Input
.....

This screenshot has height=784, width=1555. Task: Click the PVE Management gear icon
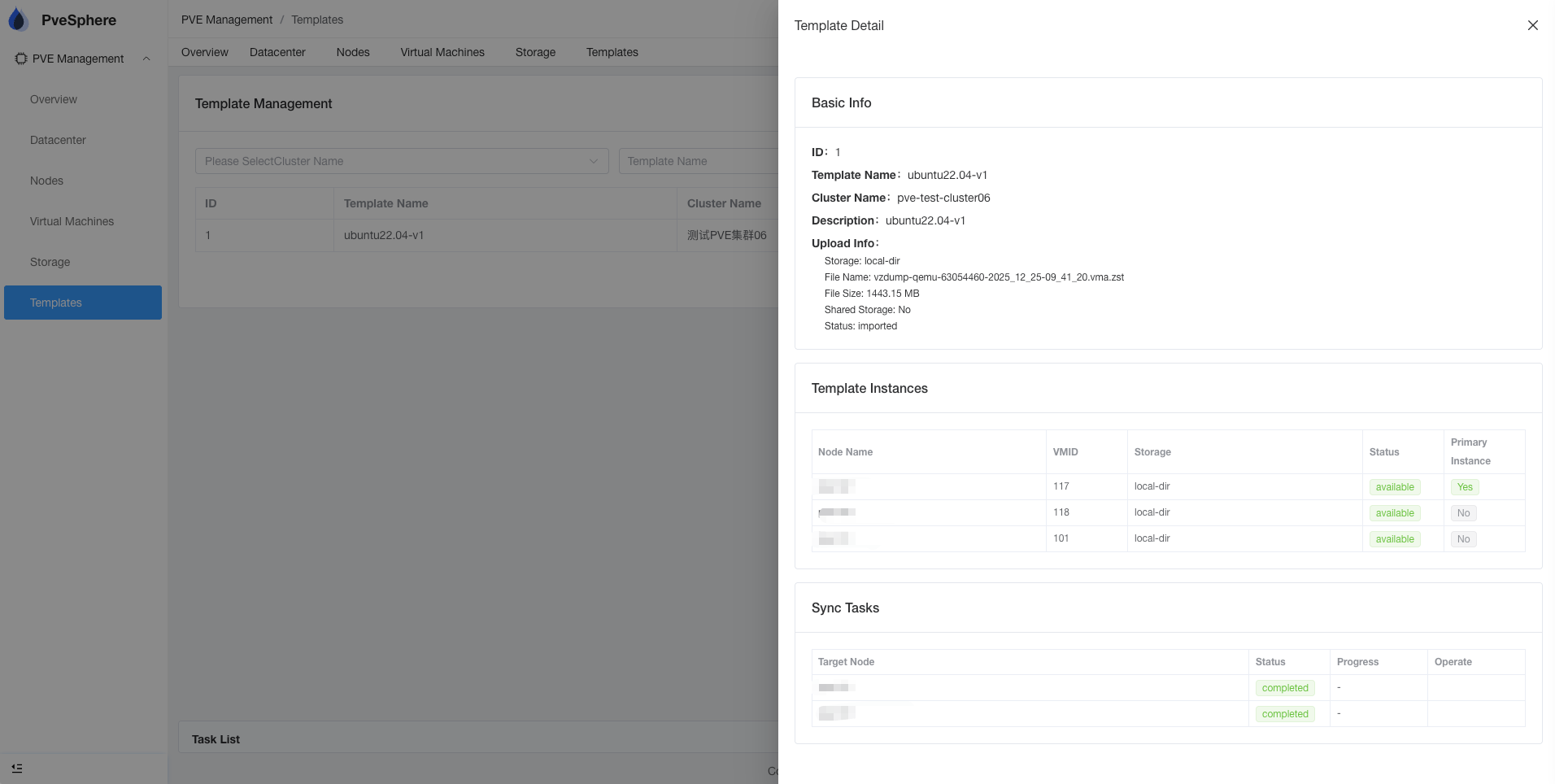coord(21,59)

.....

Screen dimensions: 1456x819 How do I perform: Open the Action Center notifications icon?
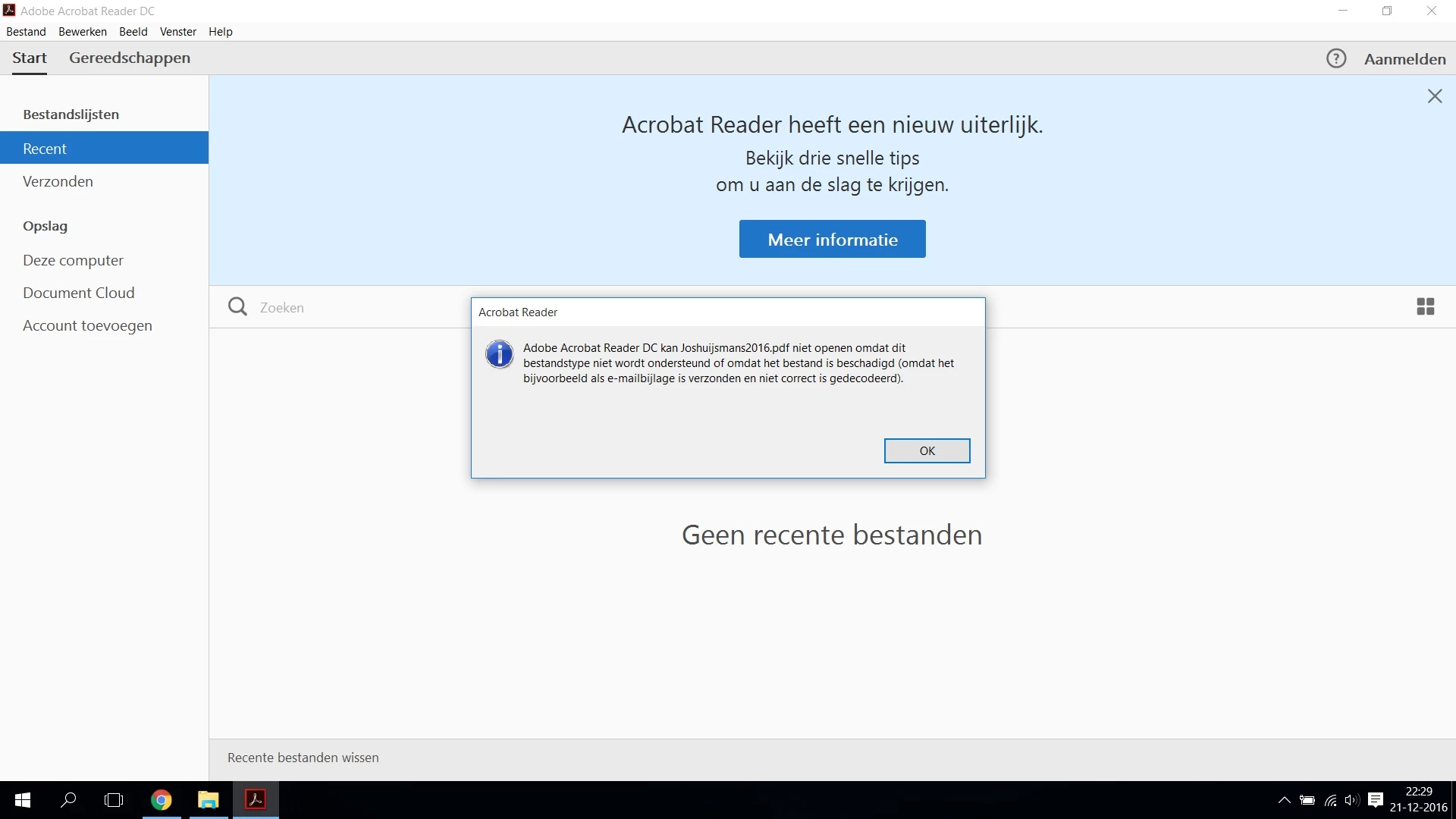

.....

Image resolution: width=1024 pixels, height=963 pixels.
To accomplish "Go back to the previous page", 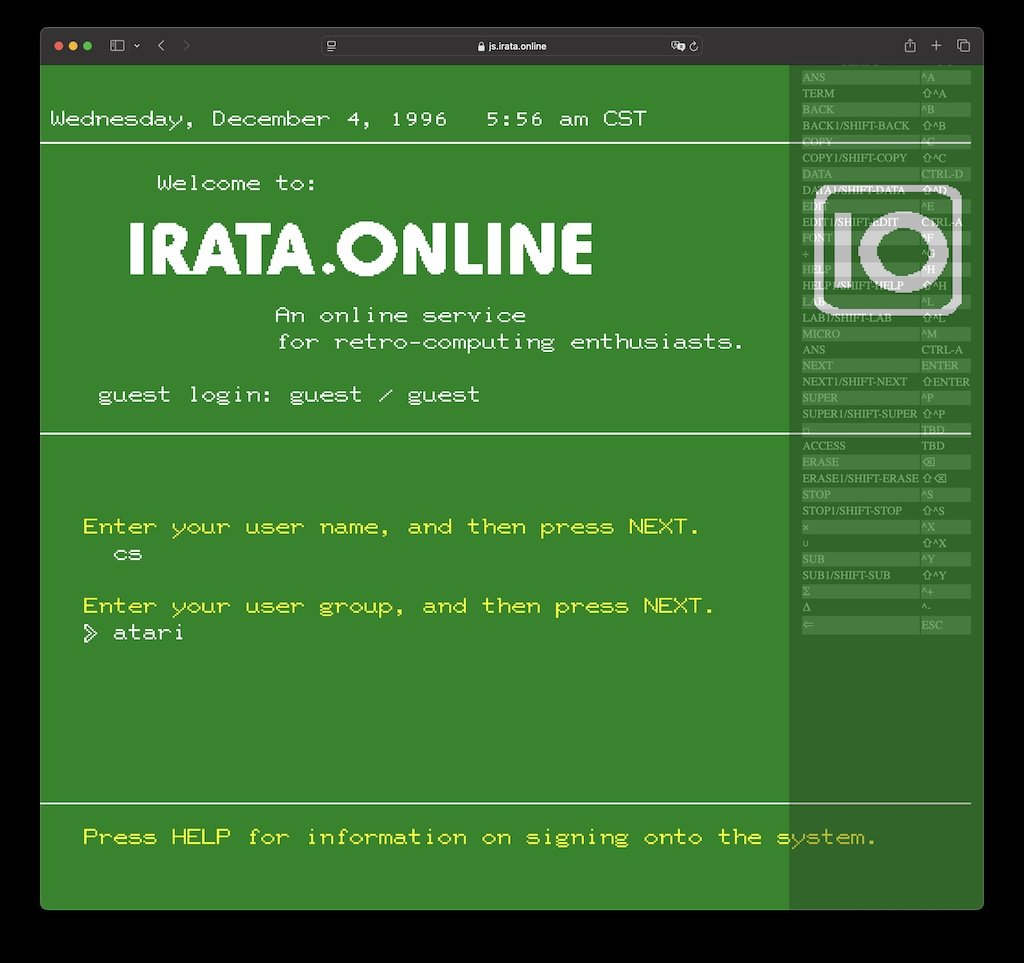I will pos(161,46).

.....

Task instructions
Convert everything from the line containing "This screenshot has" down to the line containing "coord(21,59)" into a two-column CSV with the headers instruction and answer, one row per request. Put each field in quotation marks, replace line breaks with spaces, and omit the pictures.

Response to the exercise
instruction,answer
"This screenshot has height=784, width=1555. Task: Click the PVE Management gear icon","coord(21,59)"